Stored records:
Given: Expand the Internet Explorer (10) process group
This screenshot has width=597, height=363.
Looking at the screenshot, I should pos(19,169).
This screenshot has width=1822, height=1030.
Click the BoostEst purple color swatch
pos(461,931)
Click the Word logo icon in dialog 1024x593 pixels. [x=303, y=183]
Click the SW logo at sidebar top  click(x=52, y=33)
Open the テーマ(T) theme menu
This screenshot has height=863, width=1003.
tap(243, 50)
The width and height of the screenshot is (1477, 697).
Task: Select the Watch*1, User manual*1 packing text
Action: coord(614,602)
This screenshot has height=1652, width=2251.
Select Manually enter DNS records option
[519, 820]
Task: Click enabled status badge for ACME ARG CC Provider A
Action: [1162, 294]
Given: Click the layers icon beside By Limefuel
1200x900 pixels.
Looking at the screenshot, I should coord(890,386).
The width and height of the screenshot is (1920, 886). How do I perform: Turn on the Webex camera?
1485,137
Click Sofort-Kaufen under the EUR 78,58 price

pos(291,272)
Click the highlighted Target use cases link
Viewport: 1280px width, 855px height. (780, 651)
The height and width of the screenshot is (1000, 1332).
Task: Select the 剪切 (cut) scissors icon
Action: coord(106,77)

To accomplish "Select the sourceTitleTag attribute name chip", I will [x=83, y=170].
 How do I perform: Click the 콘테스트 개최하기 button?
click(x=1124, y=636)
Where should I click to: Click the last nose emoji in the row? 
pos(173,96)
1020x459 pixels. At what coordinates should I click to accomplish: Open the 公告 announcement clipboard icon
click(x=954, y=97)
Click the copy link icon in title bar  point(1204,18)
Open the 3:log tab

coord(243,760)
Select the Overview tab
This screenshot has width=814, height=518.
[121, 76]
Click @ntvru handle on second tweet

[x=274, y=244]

## What you will do
Copy out each line of the entries that holds "Given".

## Exercise output
Given: Expand the Internet Explorer (10) process group
Given: Click the layers icon beside By Limefuel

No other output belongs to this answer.